-- To do --
Set the lines of the records into a Markdown table with the columns Row and Line, starting with the line containing "You are a computer-use" and continuing through the end of the records, and omit any blank lines. Leave the pictures out of the table.

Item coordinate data

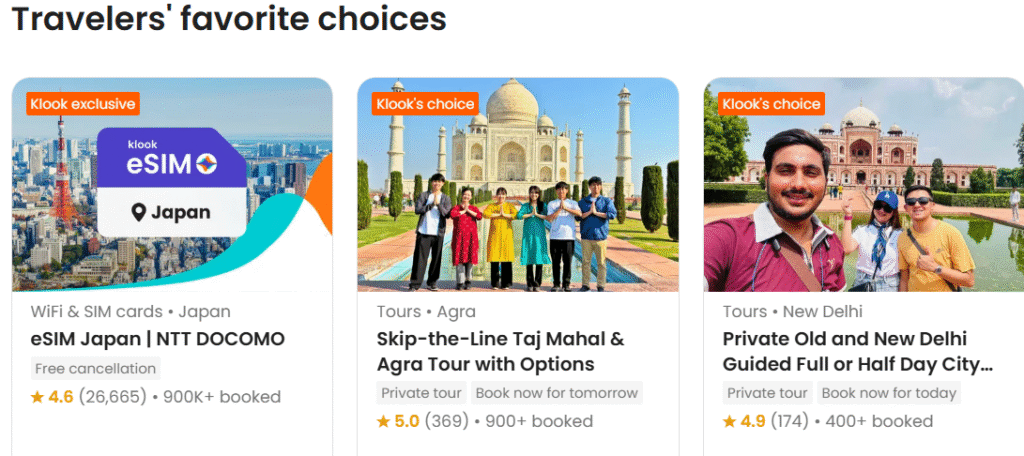
Task: Click the Book now for today tag
Action: 889,393
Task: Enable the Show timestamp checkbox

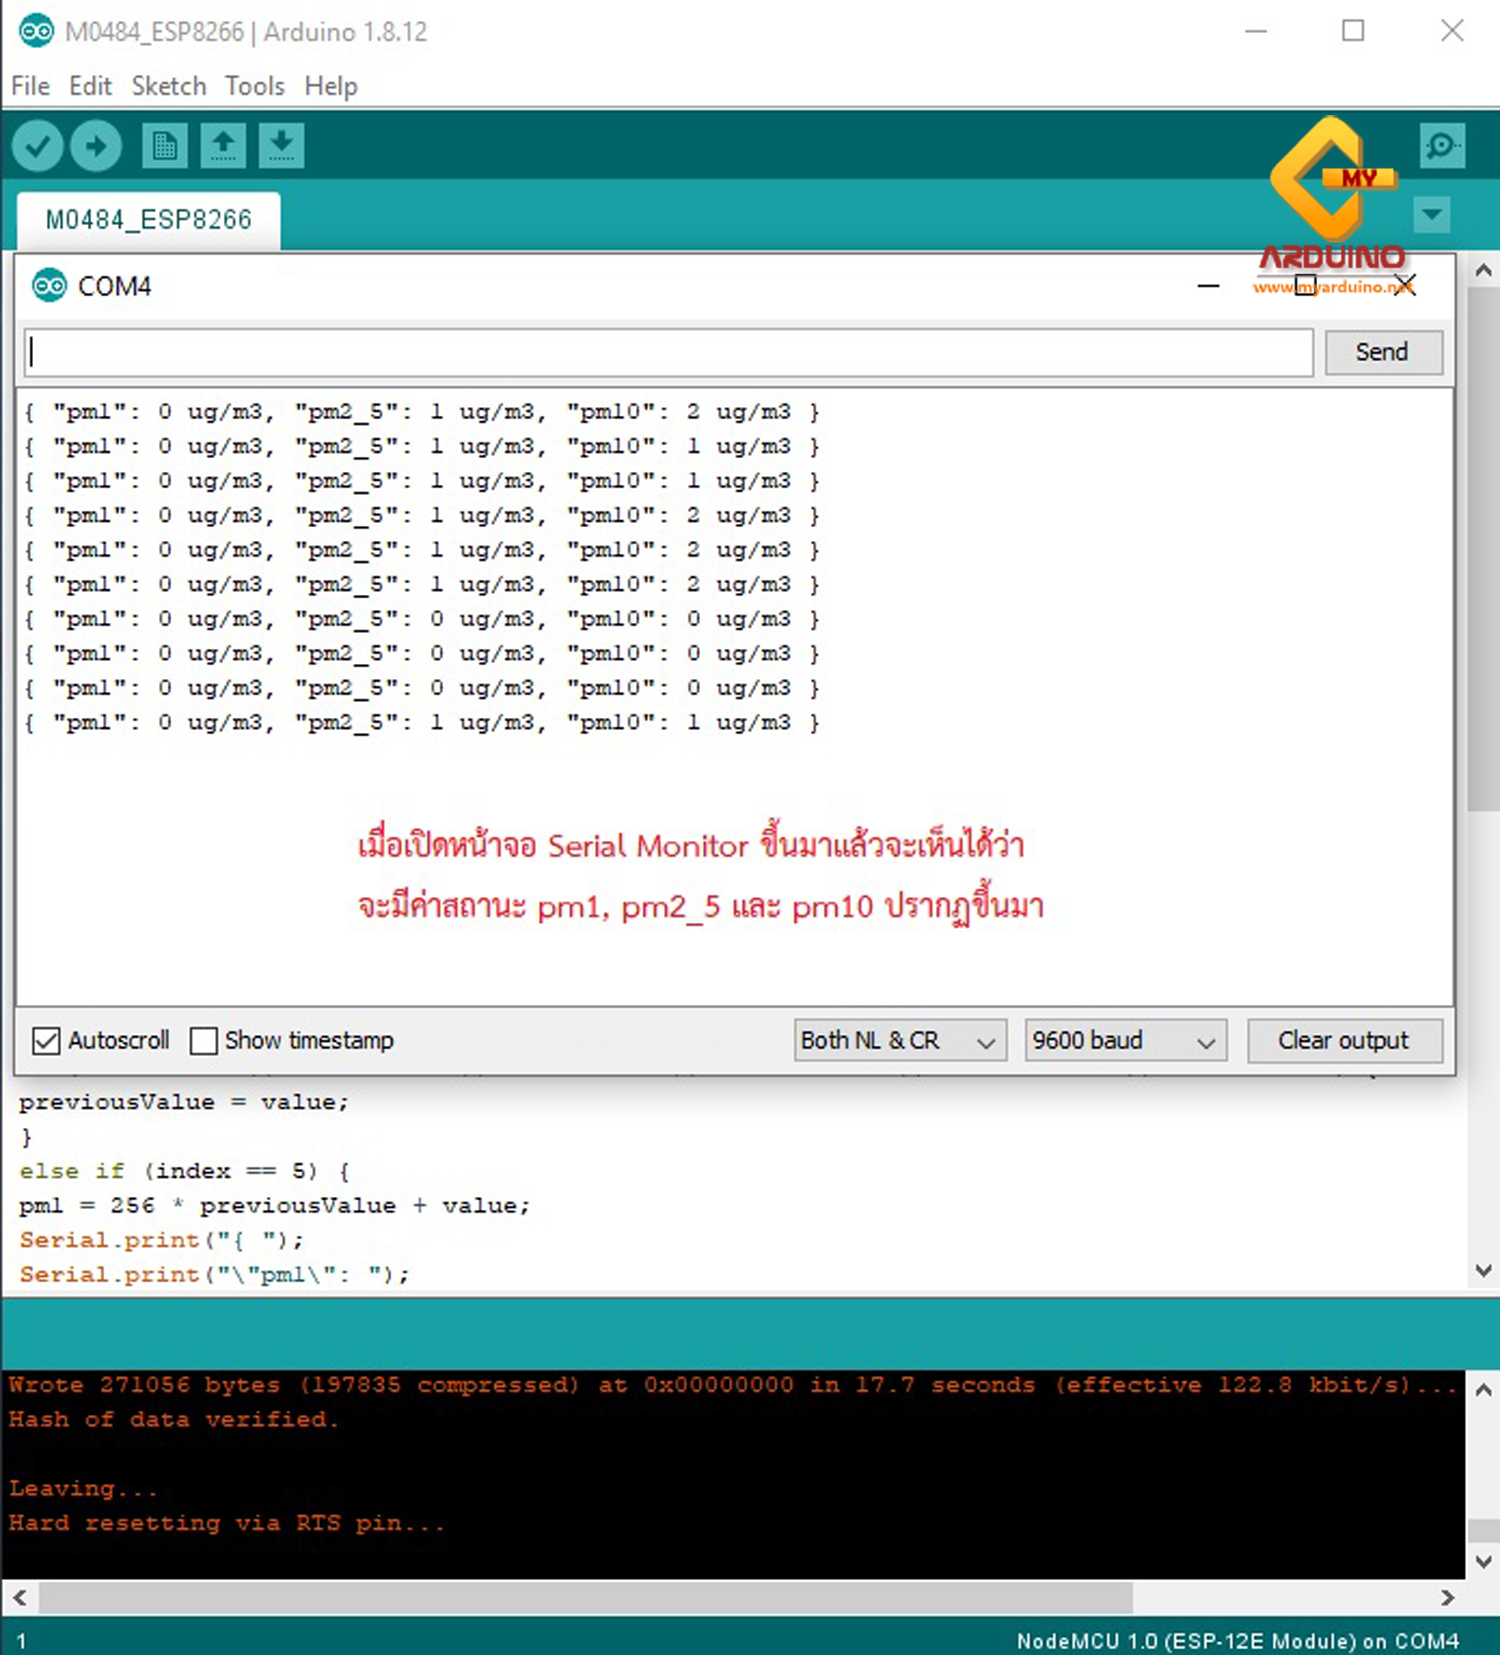Action: pos(204,1041)
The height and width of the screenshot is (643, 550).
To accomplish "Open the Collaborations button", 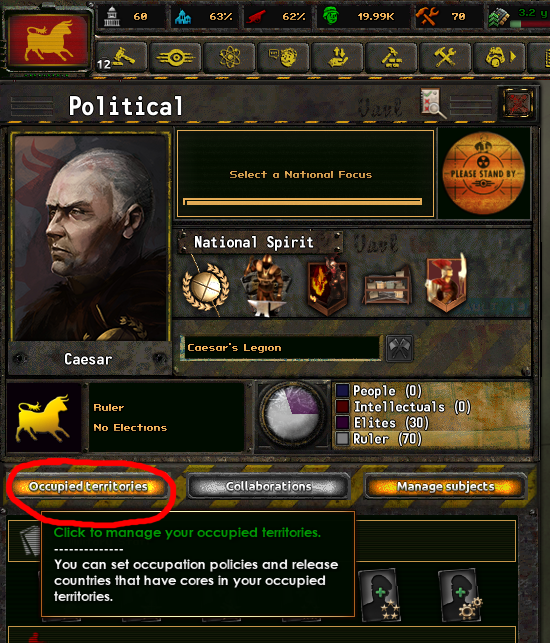I will click(268, 486).
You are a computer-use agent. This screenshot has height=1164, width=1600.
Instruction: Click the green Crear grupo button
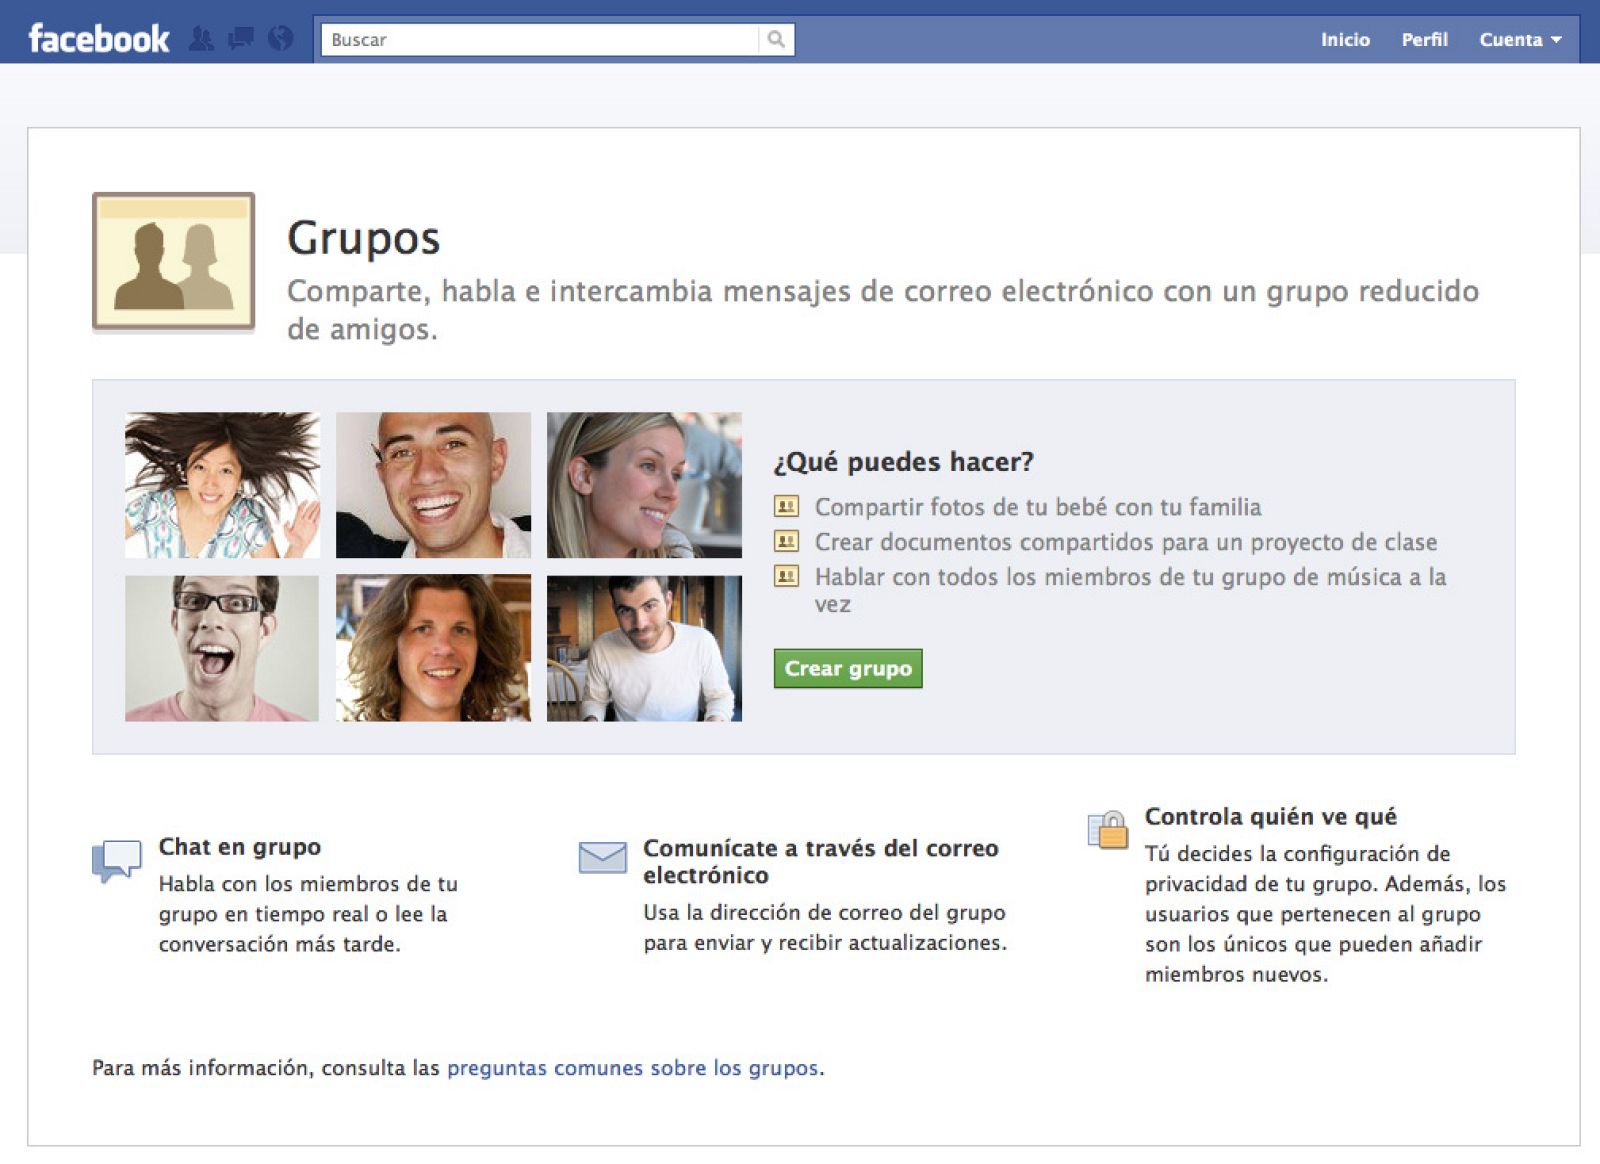click(848, 668)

-- Reply to the exercise --
| Row | Line |
|---|---|
| 1 | You are a computer-use agent. This screenshot has height=1164, width=1600. |
| 2 | Instruction: Click the green Crear grupo button |
| 3 | click(848, 668) |